Welcome to another stop of today’s food crawl for Hungry Hearts! Today, alongside Kate from Your Tita Kate, we will be highlighting the story from Rin Chupeco entitled Sugar and Spite. I am especially ecstatic because today in the Philippines, we are also celebrating our Independence Day! It’s not really a ‘July 4th’ kind of shindig, but it is a national holiday. And when there’s a holiday, there’s an excuse to eat good food. But when it comes to Hungry Hearts, it offers so much more than that.
Title: Hungry Hearts: 13 Tales of Food & Love
Edited by: Elsie Chapman & Caroline Tung Richmond
Hardcover, 352 pages
Date Published: 18th of June 2019
Publisher: Simon Pulse
Add to Goodreads
From some of your favorite bestselling and critically acclaimed authors—including Sandhya Menon, Anna-Marie McLemore, and Rin Chupeco—comes a collection of interconnected short stories that explore the intersection of family, culture, and food in the lives of thirteen teens.
A shy teenager attempts to express how she really feels through the confections she makes at her family’s pasteleria. A tourist from Montenegro desperately seeks a magic soup dumpling that could cure his fear of death. An aspiring chef realizes that butter and soul are the key ingredients to win a cooking competition that could win him the money to save his mother’s life.
Welcome to Hungry Hearts Row, where the answers to most of life’s hard questions are kneaded, rolled, baked. Where a typical greeting is, “Have you had anything to eat?” Where magic and food and love are sometimes one and the same.
Told in interconnected short stories, Hungry Hearts explores the many meanings food can take on beyond mere nourishment. It can symbolize love and despair, family and culture, belonging and home.
We’re going to stray with the typical review for the meantime. I’m honestly giddy that I am actually posting this today. Being the historical nerd that I am, I want to give you some fun facts on why today is the perfect day to post this joyful crawl. (Which I love because I sincerely believe that the hosts considered the date as a perfect stop for the tour. Thank you so much, CW and Vicky! <3)

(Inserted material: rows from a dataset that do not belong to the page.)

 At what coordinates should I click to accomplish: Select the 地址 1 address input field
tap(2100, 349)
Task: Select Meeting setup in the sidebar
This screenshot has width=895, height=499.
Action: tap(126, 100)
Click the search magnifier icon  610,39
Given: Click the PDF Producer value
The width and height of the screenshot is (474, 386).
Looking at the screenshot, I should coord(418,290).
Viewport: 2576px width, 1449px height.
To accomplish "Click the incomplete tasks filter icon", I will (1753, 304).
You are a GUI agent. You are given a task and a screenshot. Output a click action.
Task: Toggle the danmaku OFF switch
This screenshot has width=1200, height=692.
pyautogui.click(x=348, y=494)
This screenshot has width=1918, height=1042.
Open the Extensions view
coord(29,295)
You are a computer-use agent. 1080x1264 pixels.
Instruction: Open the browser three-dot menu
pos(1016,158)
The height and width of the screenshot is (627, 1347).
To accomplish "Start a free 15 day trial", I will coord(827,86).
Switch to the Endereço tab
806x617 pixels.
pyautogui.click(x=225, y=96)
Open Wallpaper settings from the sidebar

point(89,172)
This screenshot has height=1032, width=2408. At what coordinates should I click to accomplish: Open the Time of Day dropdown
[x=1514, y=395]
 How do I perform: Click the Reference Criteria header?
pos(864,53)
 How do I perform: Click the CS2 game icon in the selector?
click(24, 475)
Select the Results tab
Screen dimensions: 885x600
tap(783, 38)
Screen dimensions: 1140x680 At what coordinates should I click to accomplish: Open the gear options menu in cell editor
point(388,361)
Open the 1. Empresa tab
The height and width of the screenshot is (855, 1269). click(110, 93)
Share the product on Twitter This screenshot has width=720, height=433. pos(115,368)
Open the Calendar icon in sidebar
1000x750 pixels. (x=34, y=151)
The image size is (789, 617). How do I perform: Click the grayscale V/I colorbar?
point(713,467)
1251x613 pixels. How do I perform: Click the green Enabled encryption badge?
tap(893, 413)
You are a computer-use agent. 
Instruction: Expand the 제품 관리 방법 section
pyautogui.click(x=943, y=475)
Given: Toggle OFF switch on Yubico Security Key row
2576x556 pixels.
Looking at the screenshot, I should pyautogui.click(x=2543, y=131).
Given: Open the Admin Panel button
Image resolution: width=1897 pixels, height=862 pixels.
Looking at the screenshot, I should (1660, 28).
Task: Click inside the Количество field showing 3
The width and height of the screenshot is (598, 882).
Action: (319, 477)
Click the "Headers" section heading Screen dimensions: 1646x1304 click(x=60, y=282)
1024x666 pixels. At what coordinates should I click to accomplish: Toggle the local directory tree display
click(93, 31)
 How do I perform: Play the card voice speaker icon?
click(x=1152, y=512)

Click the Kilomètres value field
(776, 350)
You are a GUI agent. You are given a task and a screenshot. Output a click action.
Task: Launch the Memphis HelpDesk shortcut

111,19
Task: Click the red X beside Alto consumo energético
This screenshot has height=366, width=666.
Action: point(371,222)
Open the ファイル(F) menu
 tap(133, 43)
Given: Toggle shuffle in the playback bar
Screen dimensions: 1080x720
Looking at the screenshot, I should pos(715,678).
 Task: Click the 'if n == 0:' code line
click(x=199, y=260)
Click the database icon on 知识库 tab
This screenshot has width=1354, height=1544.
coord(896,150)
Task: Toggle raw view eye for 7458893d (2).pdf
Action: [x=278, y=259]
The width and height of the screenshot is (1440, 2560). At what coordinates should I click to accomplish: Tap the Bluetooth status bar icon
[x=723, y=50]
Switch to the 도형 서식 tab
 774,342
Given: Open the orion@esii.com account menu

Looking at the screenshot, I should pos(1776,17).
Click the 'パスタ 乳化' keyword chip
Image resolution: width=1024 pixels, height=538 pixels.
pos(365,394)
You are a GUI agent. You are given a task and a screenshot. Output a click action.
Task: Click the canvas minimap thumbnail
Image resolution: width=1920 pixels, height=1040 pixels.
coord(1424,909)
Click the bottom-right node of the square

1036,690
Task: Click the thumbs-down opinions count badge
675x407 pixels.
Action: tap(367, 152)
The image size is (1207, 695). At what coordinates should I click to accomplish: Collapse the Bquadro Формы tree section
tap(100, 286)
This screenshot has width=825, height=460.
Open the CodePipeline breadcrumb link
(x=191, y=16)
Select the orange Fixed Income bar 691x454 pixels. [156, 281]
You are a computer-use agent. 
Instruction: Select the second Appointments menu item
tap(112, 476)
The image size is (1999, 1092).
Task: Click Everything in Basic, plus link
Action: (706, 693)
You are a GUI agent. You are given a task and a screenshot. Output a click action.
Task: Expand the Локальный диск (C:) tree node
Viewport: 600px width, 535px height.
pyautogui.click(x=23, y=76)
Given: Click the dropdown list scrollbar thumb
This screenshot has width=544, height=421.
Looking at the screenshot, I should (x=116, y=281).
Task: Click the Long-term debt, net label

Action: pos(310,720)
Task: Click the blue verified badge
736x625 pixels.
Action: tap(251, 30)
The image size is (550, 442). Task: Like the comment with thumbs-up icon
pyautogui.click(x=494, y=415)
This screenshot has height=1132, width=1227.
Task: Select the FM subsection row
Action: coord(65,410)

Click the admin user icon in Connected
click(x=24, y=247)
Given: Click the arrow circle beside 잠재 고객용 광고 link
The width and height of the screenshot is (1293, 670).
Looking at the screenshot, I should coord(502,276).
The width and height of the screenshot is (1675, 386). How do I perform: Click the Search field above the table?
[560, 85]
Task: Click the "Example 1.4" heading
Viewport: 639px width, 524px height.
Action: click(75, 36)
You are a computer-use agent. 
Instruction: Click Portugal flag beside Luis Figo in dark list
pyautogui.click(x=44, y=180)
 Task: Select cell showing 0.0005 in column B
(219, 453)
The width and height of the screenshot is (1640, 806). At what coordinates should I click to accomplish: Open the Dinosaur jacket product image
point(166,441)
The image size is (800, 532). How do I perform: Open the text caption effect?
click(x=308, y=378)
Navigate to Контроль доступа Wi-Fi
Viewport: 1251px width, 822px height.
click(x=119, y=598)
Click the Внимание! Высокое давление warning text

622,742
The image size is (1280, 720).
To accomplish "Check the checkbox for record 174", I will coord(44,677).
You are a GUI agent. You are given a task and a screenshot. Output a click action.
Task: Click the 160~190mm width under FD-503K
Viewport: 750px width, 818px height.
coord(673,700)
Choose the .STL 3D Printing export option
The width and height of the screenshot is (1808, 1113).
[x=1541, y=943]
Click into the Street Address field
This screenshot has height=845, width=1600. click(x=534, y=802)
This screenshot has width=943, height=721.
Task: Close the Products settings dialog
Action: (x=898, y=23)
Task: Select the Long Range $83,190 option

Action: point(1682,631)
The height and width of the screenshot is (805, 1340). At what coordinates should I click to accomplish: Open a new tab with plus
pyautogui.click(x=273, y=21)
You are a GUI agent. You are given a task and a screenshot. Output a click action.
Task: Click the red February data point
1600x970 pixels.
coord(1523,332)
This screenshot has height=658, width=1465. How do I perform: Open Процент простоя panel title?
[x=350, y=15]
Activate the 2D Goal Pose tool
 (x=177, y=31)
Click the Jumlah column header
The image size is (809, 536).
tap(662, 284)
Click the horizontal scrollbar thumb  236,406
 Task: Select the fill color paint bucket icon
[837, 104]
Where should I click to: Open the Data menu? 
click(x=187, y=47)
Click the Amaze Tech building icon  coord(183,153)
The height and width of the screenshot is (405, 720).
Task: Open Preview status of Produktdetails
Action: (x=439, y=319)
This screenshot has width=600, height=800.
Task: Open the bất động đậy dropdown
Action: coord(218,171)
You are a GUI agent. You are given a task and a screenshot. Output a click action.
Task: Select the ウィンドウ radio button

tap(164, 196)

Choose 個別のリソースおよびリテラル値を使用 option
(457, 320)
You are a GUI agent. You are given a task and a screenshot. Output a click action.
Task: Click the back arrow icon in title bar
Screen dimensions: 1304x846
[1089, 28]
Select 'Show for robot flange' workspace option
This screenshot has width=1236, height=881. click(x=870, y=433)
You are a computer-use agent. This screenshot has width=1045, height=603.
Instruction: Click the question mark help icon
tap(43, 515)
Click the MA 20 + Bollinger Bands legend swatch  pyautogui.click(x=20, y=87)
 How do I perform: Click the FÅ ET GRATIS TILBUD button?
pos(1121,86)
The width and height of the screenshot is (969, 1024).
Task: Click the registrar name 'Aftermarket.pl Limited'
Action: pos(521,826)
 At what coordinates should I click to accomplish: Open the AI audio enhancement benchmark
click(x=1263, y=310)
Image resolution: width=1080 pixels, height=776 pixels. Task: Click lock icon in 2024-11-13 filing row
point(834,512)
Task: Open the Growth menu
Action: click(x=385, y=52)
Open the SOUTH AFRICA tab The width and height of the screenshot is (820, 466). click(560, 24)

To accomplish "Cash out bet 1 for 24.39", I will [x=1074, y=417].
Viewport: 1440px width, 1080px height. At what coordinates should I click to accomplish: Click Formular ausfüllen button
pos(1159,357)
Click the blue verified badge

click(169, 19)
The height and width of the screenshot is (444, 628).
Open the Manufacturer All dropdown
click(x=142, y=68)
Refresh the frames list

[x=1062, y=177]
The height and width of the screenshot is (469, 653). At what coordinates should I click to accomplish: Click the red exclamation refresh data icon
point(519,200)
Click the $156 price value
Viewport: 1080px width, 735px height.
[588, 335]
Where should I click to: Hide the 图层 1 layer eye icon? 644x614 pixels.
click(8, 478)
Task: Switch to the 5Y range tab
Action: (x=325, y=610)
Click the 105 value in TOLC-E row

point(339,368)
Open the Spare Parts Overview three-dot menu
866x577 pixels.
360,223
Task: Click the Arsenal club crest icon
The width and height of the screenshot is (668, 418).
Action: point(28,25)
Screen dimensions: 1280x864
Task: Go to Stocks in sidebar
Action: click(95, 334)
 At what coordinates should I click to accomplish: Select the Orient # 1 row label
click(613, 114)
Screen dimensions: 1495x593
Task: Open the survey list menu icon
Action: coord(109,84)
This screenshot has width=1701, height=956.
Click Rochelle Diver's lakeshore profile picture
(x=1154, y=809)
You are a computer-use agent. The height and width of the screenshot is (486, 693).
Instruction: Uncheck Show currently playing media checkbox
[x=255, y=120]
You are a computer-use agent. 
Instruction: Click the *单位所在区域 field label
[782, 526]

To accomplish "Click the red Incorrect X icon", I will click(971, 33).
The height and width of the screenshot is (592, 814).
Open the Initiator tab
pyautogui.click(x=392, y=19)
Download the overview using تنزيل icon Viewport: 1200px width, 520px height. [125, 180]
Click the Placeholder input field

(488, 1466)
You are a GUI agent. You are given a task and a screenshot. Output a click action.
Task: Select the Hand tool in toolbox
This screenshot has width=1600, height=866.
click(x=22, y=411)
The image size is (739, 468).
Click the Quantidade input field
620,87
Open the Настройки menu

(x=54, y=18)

On June 12, 1898, we officially declared our liberation from 333 years of Spanish colonization. But did you know that we actually have another one? What is now known to be Philippine-American Friendship Day became our Independence Day from the American regime on July 4, 1946. Funny thing is, after the declaration there was this whole thing about Spain selling the islands for $20 million dollars. We have a third one as well, since Japan also took over the islands during World War II. In hindsight though I think it is rather fitting to celebrate our independence on June 12 because of the impact that Spain has etched itself in our country.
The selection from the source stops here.